SHILLONG/GUWAHATI, June 17: The prices of vegetables have shot up in Shillong and Guwahati due to rains and other factors, raising concerns among people about the cost of living and affordability of essential goods.
In Guwahati, the prices of potato and onion have gone up from Rs 25 a kg to Rs 30 a kg and Rs 30 a kg to Rs 40 a kg respectively. In Shillong, potato is being sold at Rs 35-40 a kg and onion at Rs 40-45 a kg.
There is a steep increase in the price of tomato. It costs Rs 60 a kg in Guwahati, up from Rs 40 a kg. In Shillong, it is being sold at Rs 60-65 a kg.
Green chillies in Guwahati are priced at Rs 200 a kg. In Shillong, they cost Rs 280-300 a kg.
The price of French beans in Guwahati has seen a sharp increase – from Rs 60 a kg to Rs 140 a kg. It is Rs 150-160 a kg in Shillong. The price of ridge gourds has slightly decreased in Guwahati to Rs 70-80 a kg from Rs 100 a kg. It costs more or less the same in Shillong.
The prices of fruits have also gone up. Mangoes (Langra) are priced at Rs 100 a kg in both cities, up from Rs 80 a kg in Guwahati. Plums cost Rs 160 a kg in Guwahati and Rs 180-200 a kg in Shillong. Apples are priced at Rs 200-250 a kg, while the price of bananas ranges from Rs 100 to Rs 120 a dozen in Shillong.

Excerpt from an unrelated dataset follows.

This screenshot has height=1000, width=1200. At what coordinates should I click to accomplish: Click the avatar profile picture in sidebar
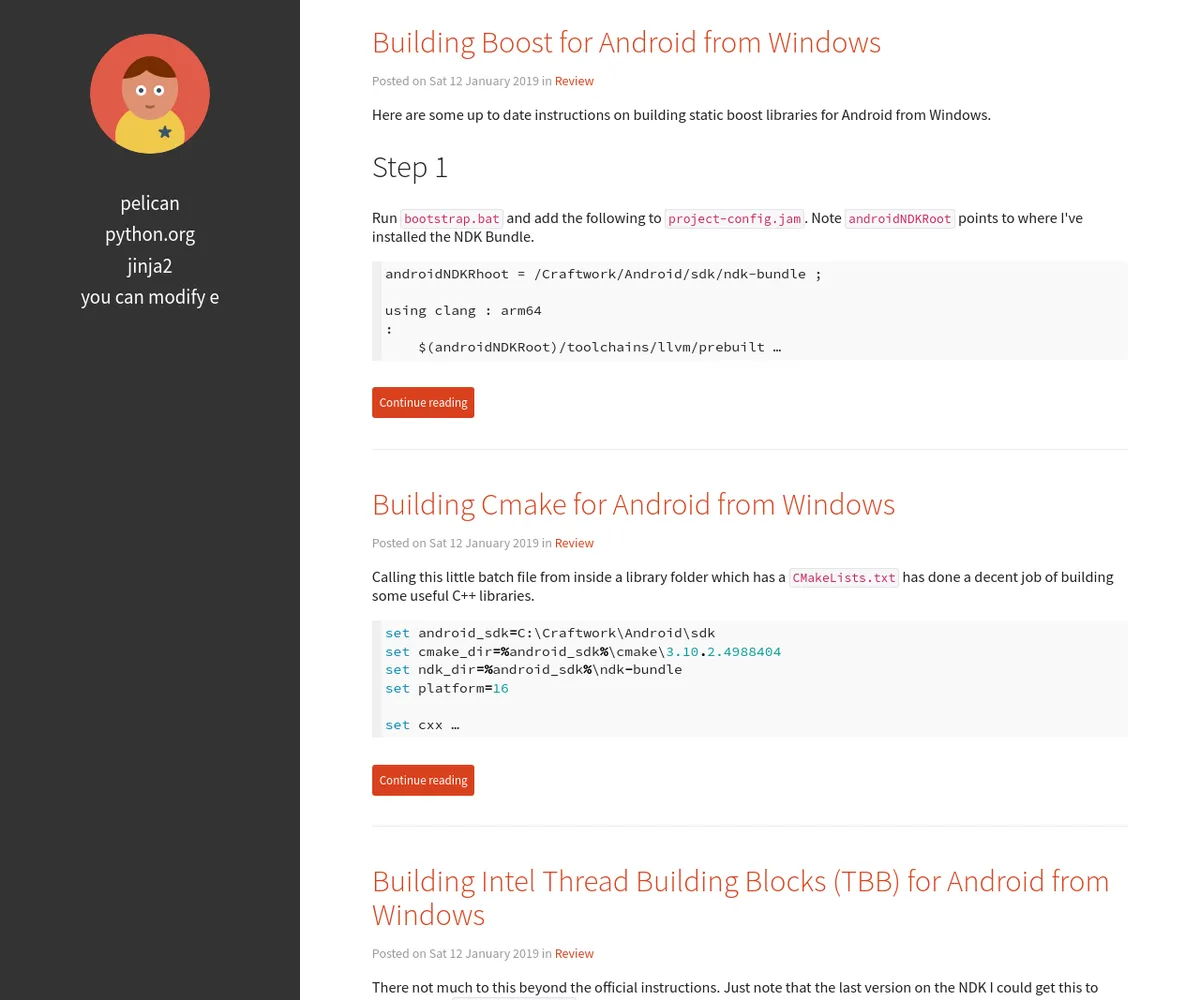[x=150, y=94]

The prices of grocery items are relatively stable. In Guwahati, rice (Barpeta Aijong and BPT) costs Rs 50-55 per kg, while Shillong reports stable prices without specific varieties mentioned. Lentil (Masoor and Moong) in Guwahati is priced at Rs 100 and Rs 120 a kg respectively. They cost around Rs 140 a kg in Shillong. The price of mustard oil in Guwahati has increased by Rs 10-15, now costing Rs 140-180 per litre. Their prices in Shillong range from Rs 140 to Rs 170 a litre.

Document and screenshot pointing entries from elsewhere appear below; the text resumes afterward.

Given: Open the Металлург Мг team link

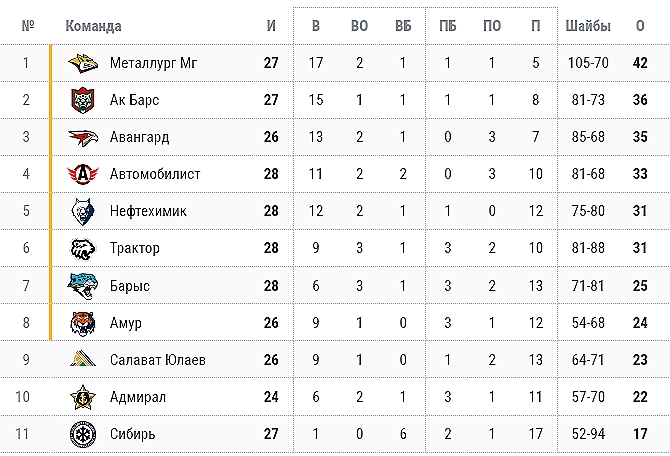Looking at the screenshot, I should (154, 63).
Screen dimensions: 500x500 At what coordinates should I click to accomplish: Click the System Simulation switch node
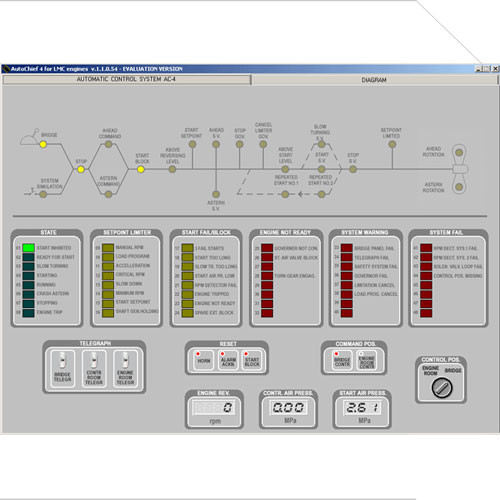(43, 194)
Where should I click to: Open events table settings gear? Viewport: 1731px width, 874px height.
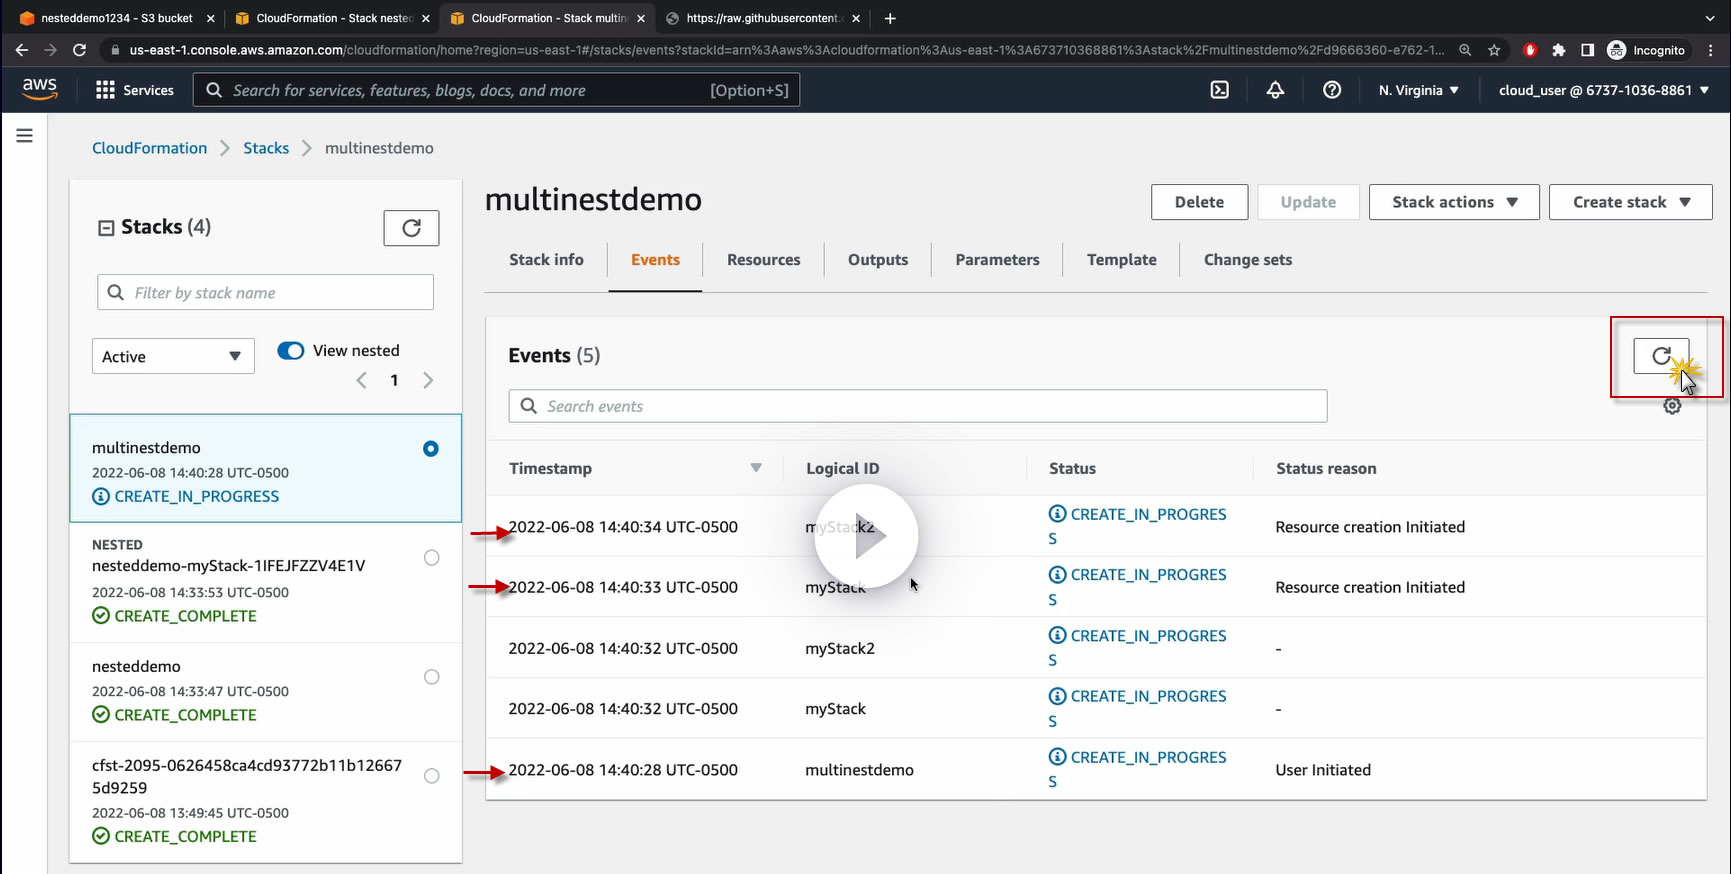click(x=1671, y=406)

Meat and fish prices are notably high in both cities. In Guwahati, broiler chicken (whole) is being sold at Rs 150 to Rs 180 a kg. The price of dressed broiler chicken is Rs 260-280 while local chicken is Rs 550-580 a kg. In Shillong, broiler chicken (whole) costs Rs 200-220, and dressed broiler chicken Rs 300-320 a kg.
The prices of fish (Rohu) in Guwahati range from Rs 300 to Rs 500 a kg for local varieties, while in Shillong, it costs Rs 220-240 a kg (imported from Andhra Pradesh) and Rs 400 a kg for local varieties.
Mutton is priced at Rs 700 per kg in Guwahati and Rs 700-750 per kg in Shillong. The prices of pork and beef in Shillong are Rs 480 and Rs 500 a kg respectively.
In Shillong, the prices of commodities are slightly lower in Iewduh market compared to Laban and Laitumkhrah markets.
Both cities are grappling with the high prices for essential commodities, which are attributed to transportation costs, damage to crops due to rain and floods, and stock shortages. Guwahati generally shows more detailed price fluctuations for specific vegetables and groceries compared to Shillong.
“My children love Langra mangoes and plums. So, I have no option but to buy them. The mangoes were bought for Rs 100 per kg. They cost Rs 80 per kg a few days ago. The plums cost Rs 160 per kg today but I take the trouble to come to the Ganeshguri market as the quality here appears to be better compared to other places,” said Sabita Das, a homemaker.
Consumers in both cities are struggling to manage within their budgets, highlighting significant concerns about the cost of living and affordability of essential goods.
The consumers in Shillong are aggrieved that the district administration has not regulated the prices. They said the prices of vegetables, fruits and meat should be displayed by the traders.
A consumer in Iewduh market said, “Five years ago, Rs 200 could buy a whole bag of vegetables. I have spent Rs 500 today and my bag is half-filled.”
Another consumer said, “The cost of living in Meghalaya is high. In Guwahati, you can buy a plate of food with Rs 50. Here, transport costs drive the prices up.” She added, “Wages here do not match the cost of living.”
Yet another consumer said, “People doing some contractual jobs here earn hardly Rs 10,000 to Rs 15,000 a month. Given house rent and other expenses, you struggle to run your family.”